By Elaine Dunn
On Sept. 26, 2014, a group of mostly young, hopeful students gathered outside the Hong Kong government’s headquarters to demand for greater input into the election of the next chief executive, the top ruling post in Hong Kong, of 2017. The police responded with pepper spray and arrested dozens of the demonstrators. What ensued was 79 days of civil disobedience that became known as the Umbrella Revolution because the demonstrators armed themselves with umbrellas as protect against police pepper spray and tear gas.
The number of the pro-democracy demonstrators grew to hundreds of thousands as the government response turned ugly. It was probably the first time since June 4, 1989, at Tiananmen Square in Beijing that such a large group had gathered to call for more political freedom from the central government. The mainly peaceful campaign ended in December when the sitting chief executive, under “instructions” from Beijing, ordered all the tents and barricades at the demonstration sites dismantled.

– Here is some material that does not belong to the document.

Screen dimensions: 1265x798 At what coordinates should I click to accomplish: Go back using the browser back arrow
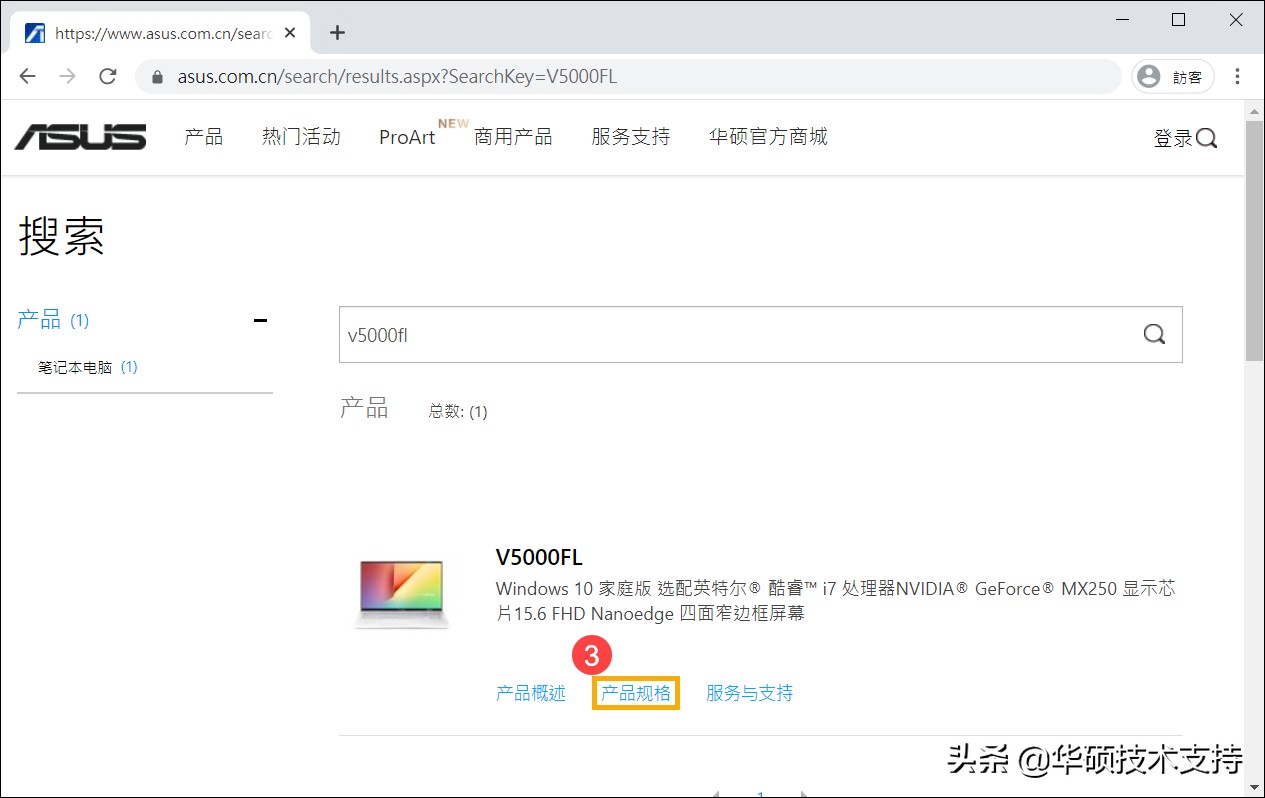pyautogui.click(x=27, y=76)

A year after the pro-democracy campaign, deemed “the most destructive movement since the 1997 handover of Hong Kong” by the mainland Chinese authorities, has there been any changes? Did the student leaders’ efforts achieve anything?
To the pro-Beijing crowd, the campaign’s demand for revising the 2017 election process of Hong Kong’s chief executive did not sway Beijing. To them, the Umbrella Movement:
was completely illegitimate
“wrongly encouraged” the young Hong Kongers to believe it was acceptable to express their demands by resorting to violence
undermined the governance and rule of law in Hong Kong, and
produced no tangible change - chief executive C.Y. Leung is still in office, although his popularity had dropped a few pegs.
The pro-Beijing camp also believed that to calm the angry, disenfranchised youth, the government need to establish programs that addressed housing and career prospects. As a result, the government has indeed funded programs to teach entrepreneurship.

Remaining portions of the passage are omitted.